Entries for locating described items:
--- Start ---

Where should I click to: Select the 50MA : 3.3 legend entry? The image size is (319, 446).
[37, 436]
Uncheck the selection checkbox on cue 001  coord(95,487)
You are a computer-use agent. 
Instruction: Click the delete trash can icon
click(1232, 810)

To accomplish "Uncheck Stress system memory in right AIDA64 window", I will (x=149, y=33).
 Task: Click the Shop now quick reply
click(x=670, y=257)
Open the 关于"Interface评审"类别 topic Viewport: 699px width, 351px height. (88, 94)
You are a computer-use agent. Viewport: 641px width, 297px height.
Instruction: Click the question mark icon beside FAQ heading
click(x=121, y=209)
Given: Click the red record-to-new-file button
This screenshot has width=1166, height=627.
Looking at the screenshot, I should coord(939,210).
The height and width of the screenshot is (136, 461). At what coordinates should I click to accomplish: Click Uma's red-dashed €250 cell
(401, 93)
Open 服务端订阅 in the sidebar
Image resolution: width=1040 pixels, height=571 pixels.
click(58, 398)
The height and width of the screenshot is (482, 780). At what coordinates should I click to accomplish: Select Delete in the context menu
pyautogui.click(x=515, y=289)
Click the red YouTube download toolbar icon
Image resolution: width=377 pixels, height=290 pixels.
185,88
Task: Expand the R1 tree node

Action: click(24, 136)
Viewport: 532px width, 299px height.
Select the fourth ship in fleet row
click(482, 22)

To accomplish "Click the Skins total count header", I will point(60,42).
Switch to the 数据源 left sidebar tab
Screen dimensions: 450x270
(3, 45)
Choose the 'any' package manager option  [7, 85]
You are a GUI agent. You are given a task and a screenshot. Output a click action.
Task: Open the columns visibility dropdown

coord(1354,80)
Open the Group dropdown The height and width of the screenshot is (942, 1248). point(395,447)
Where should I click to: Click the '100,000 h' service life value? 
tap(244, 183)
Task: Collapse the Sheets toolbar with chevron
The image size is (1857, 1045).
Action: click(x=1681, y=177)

--- End ---

- **What you have to do**
Render the entries from the line with "Choose the 'any'" up to and including the line with "Open the Group" as a Markdown table with two columns, Row and Line. Number each row, and leave out blank lines.

- **Task result**
| Row | Line |
|---|---|
| 1 | Choose the 'any' package manager option  [7, 85] |
| 2 | You are a GUI agent. You are given a task and a screenshot. Output a click action. |
| 3 | Task: Open the columns visibility dropdown |
| 4 | coord(1354,80) |
| 5 | Open the Group dropdown The height and width of the screenshot is (942, 1248). point(395,447) |